Campus questions co-ed visitation

Families and friends were allowed to visit students in their rooms on campus at Florida A&M University last weekend.The housing office had open house in all 13 of its facilities from Oct. 13-15.

“That was set up so we could allow parents and guests to freely visit the different resident facilities. In that, we also allowed students to visit each other,” said Housing Director Isaac Brundage.

The open house was between the hours of 1-6 p.m. “It went very well. There’s a likelihood that something like that will happen again,” said Lamar Coleman, assistant director of housing.

Several students said they enjoyed having visitors in their rooms, and it brought up the issue of permanent co-ed visitation in the facilities.

“It was nice to have male company,” said Shantavia Strickland, 18, a freshman pharmacy student from Jacksonville.

“I think they assume that we want male company just for physical, sexual reasons, but that’s not true. It was fun having them come over. We just chilled out and watched TV,” Strickland said.

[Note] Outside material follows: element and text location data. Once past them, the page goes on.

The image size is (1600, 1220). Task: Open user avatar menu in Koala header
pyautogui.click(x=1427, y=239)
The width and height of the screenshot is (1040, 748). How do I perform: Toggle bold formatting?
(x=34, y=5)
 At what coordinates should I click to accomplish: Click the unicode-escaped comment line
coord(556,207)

But she also said that some of her fellow students are not mature enough to handle co-ed visitation.

“We should do it every weekend,” said Chris Haynes, an 18-year-old freshman architecture student from West Palm Beach. “It will stop them from sneaking girls in.”

Yeharar Vielot, resident director of Truth and Wheatley Halls, recalled that she had co-ed visitation at her undergraduate school.

“Everyone had to sign in, whether you were male or female. If you didn’t live in that building you had to sign in with someone who did,” Vielot said.

“There was some accountability as to where you were and what you did if you did not live in that building, when you were in it,” she said.

Vielot said there is a way co-ed visitation can work if the university decides to implement a new policy, but she does not have an opinion as to whether it should.

“If they change the policy, then as resident’s director, I would act accordingly and enforce methods that would help keep tabs on who’s in the building and where and what times they need to be out,” Vielot said.

Coleman said co-ed visitation is something that should be assessed, and they are looking at possibly having it in the future.

Brundage said there are several factors that have to be considered before implementing a new policy.

“There’s some procedures that you have to have in place, security-related things that should be in place,” Brundage said.

“And then there’s some facility-related things that should be in place before we allow co-ed visitation,” he continued.

Coleman said the housing office is in the process of reviewing all the policies that are currently in place to see why they are in place and to make sure they are meeting the needs of their students. He said they are looking to see if there is a need to restructure.

“Based on that review and what we learn…and the national practices of higher education nationwide in terms of what other institutions are doing, we are reviewing everything, co-ed visitation being one of them,” Coleman said.

Quinntrell Macklin, 19, a resident assistant in Gibbs Hall, said his residents were enthusiastic about the visitation.

He said he thought it gave them a higher level of responsibility.

“It doesn’t seem like we are being their parents over again,” said Macklin, a sophomore biology pre-dentistry student from Ozark, Ala.

Coleman and Brundage are both new to the university and say they are trying to listen to the needs of students.

“We are having conversations (about co-ed visitation). It’s nothing etched in stone,” Brundage said.